Automated Predictive Scoring In Event Collection Ahlberg; Christopher ; et al. [Ahlberg; Christopher]

Automated Predictive Scoring In Event Collection

Ahlberg; Christopher ; et al.

Patent Application Summary

U.S. patent application number 13/684472 was filed with the patent office on 2014-03-13 for automated predictive scoring in event collection. The applicant listed for this patent is Christopher Ahlberg, Bill Ladd, Evan Sparks. Invention is credited to Christopher Ahlberg, Bill Ladd, Evan Sparks.

Application Number	20140074827 13/684472
Document ID	/
Family ID	50234420
Filed Date	2014-03-13

United States Patent Application	20140074827
Kind Code	A1
Ahlberg; Christopher ; et al.	March 13, 2014

AUTOMATED PREDICTIVE SCORING IN EVENT COLLECTION

Abstract

Disclosed, in one general aspect, is a computer-based method and apparatus for extracting predictive information from a collection of stored, machine-readable electronic documents. The method includes accessing at least a subset of the electronic documents each including different machine-readable predictive information about one or more future facts occurring after a publication time for that document. The method also includes extracting the predictive information about the one or more future facts from the accessed documents, acquiring verified information about one or more of the facts, and evaluating a measure of quality of the predictive information extracted from the documents based on the verified information about the facts.

Inventors:

Ahlberg; Christopher; (Watertown, MA) ; Ladd; Bill; (Cambridge, MA) ; Sparks; Evan; (Cambridge, MA)

Applicant:

Name	City	State	Country	Type
Ahlberg; Christopher Ladd; Bill Sparks; Evan	Watertown Cambridge Cambridge	MA MA MA	US US US

Family ID:

50234420

Appl.
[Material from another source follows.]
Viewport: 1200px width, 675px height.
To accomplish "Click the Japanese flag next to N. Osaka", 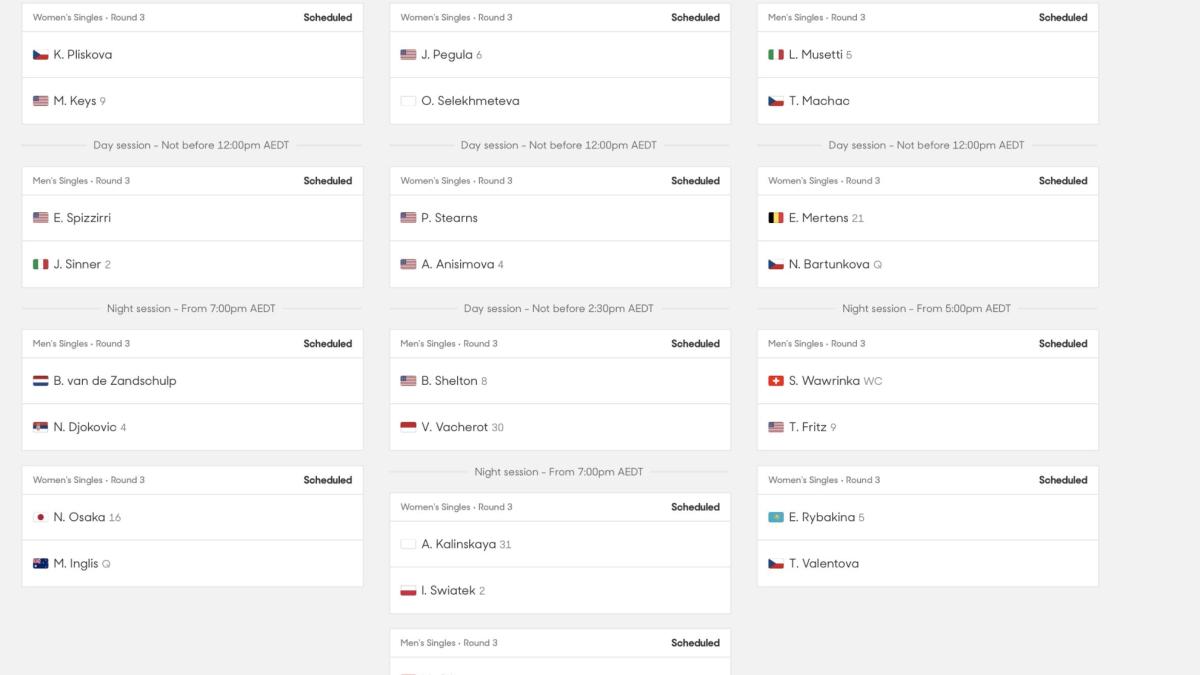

No.:

13/684472

Filed:

November 23, 2012

Related U.S. Patent Documents


Application Number	Filing Date	Patent Number
61563528	Nov 23, 2011

Current U.S. Class:	707/723 ; 707/758
Current CPC Class:	G06F 16/93 20190101
Class at Publication:	707/723 ; 707/758
International Class:	G06F 17/30 20060101 G06F017/30

Claims

1. A computer-based method for extracting predictive information from a collection of stored, machine-readable electronic documents, comprising: accessing at least a subset of the electronic documents each including different machine-readable predictive information about one or more future facts occurring after a publication time for that document, and each with an identified source, extracting the predictive information about the one or more future facts from the accessed documents, acquiring verified information about one or more of the facts, and evaluating a measure of quality of the predictive information extracted from the documents based on the verified information about the facts.

2. The method of claim 1 further including the step of associating a result of the step of evaluating for each of the documents with its corresponding document.

3. The method of claim 1 further including the step of associating a result of the step of evaluating for each of the documents with a source for its corresponding document.

4. The method of claim 3 wherein the step of associating updates a speed-of-prediction score for at least one of the sources.

5. The method of claim 3 wherein the step of associating updates a quality-of-prediction score for at least one of the sources.

6. The method of claim 3 wherein the steps of accessing, extracting, acquiring, evaluating, and associating are repeated for a number of documents from a number of sources to derive and continuously update a set of scores for a plurality of sources.

7. The method of claim 6 further including the step of deriving a likelihood measure for at least one future event based on a set of predictions by different sources and the scores of those sources.

8. The method of claim 1 wherein the step of extracting employs natural language processing by a computer.

9. The method of claim 1 wherein the step of accessing accesses documents before the facts that they predict occur, wherein the documents are associated with a publication time that includes a machine-readable publication date, and wherein the step of evaluating updates a ranking of sources.

10. The method of claim 9 wherein the step of evaluating evaluates a measure of how well a source is followed by other sources and wherein the step of updating a ranking updates a ranking based on this measure.

11. The method of claim 9 wherein the step of evaluating evaluates a measure of how quickly a source predicts a fact and wherein the step of updating a ranking updates a ranking based on this measure.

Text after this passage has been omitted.